Crukas gave a firm nod and then a slight shrug. He said, “He wore a golden ring on his right hand. The stone is a skull-shaped emerald with inserted ruby eyes.”
Roble frowned. “And how does this ring indicate who he is?”
“To be truthful, I wasn’t certain it was he. However, I have heard the tale from another survivor when the Plague-bringer arrived in a village wearing such a ring. The man survived the plague but his body and mind are forever scarred.”
Lehrling looked at Roble and Odlon and said, “It’s best that we head southward. We’re out in the open and need to get to Ironwood as soon as possible.”
“Indeed,” Odlon said, nodding and then he glanced across the meadow. “We’re easy targets here.”
“More bandits and thieves?” Roble asked.
Shawndirea said, “We travel the path that leaves Glacier Ridge. Outside travelers don’t know what has occurred there. News spreads slowly. It may be weeks before thieves know not to venture here.”
“That’s true.” Lehrling smiled and said, “We take advantage of the sunlight. That gives us a good five hours to travel. It’s not midmorning yet.”

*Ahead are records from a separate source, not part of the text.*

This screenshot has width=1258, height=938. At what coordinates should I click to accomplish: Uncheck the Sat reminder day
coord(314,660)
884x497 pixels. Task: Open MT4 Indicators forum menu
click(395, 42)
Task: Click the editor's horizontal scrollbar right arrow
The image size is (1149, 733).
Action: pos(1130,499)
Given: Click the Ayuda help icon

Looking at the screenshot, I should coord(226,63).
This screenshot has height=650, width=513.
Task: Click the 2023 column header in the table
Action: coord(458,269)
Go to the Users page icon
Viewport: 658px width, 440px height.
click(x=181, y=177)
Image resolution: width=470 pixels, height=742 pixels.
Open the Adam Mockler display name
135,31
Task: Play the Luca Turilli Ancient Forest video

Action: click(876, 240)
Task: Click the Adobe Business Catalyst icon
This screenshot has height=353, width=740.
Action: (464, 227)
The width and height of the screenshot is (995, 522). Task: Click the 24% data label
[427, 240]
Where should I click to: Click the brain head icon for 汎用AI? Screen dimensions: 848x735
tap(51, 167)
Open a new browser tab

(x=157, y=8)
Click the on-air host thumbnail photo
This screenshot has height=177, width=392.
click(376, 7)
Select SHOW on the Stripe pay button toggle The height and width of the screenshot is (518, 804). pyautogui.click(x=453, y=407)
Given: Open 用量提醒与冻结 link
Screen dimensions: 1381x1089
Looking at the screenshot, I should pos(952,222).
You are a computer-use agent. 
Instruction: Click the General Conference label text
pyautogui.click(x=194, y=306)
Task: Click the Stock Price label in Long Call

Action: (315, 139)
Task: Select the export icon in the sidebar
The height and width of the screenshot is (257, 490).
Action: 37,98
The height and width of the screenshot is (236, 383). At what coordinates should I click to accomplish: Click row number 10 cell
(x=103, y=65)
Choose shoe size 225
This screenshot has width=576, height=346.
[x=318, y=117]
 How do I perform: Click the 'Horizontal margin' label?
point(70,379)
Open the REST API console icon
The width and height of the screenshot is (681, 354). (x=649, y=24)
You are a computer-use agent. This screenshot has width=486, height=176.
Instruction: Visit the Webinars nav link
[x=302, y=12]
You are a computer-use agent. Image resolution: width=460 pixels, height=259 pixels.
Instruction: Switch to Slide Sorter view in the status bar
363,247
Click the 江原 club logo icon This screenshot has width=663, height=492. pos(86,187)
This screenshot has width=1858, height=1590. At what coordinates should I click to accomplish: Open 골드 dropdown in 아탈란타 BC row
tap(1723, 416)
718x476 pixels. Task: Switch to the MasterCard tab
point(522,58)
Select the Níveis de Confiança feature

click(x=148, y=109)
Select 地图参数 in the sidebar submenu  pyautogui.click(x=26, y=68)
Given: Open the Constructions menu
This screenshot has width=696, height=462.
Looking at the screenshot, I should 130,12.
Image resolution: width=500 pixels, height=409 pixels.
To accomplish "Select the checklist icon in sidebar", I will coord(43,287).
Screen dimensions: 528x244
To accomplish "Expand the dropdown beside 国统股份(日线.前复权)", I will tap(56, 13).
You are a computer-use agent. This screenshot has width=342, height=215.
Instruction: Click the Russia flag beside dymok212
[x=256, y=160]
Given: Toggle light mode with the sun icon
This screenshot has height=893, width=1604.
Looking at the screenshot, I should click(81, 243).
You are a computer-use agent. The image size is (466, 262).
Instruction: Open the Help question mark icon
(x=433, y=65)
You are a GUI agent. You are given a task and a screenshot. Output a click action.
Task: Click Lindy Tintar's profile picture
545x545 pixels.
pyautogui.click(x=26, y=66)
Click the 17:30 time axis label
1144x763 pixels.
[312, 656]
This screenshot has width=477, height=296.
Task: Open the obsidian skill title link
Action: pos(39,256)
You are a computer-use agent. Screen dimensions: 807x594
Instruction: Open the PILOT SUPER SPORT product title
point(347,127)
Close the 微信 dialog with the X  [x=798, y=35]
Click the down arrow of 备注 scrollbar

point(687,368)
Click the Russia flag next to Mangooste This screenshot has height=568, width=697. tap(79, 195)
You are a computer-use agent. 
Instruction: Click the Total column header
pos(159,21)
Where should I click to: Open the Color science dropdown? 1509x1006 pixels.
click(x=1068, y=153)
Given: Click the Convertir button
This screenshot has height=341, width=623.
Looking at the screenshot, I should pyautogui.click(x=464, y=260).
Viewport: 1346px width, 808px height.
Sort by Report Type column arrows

“What awaits us between here and Ironwood?” Roble asked.
Odlon mounted his horse and looked back at Roble. “Several small towns, trading posts, forests, and wilderness. Woodcrest is the first place we must pass through.”
“Friendly town?” Roble asked.
Lehrling shrugged. “Sometimes. Sometimes not. Depends upon what they lack in wares.”
“Any trading posts along the way?”
“On occasion you pass those. However, there are also small huts where people are disguised as traders. But they lure travellers in to rob them and take what they want,” Lehrling said. “I’m guessing you don’t travel much.”
“Not in this region,” Roble replied. “Sounds like folks here are more hostile than friendly.”
Shawndirea whispered. “Dangers are everywhere in Aetheaon. Never let down your guard.”
Roble nodded. “You keep saying that.”
“Only because it is true, and you don’t seem to take my warnings seriously.”
“I’ve yet to see anything I view as exceedingly dangerous.”
“Doesn’t mean you won’t encounter such.”
“You’re right. I should be more cautious, especially after nearly losing you and what the Plague-bringer probably did in Glacier Ridge.”
Roble saw the concern in her eyes, which vaguely hinted of her inner fears. He followed her gaze and looked beyond the grassy meadows to the woods that were shrouded within more shadows, more mists, and more mysteries.
Suddenly he took her warnings more seriously. The abrupt pang in his stomach made him realize that he had been more nervous all along their journey. Every odd situation from the moment he was almost dropped into the Styx River until the intense sight of encountering all the ghosts of Glacier Ridge had slowly built more anxiety inside him. Stomach acid was burning a huge ulcer.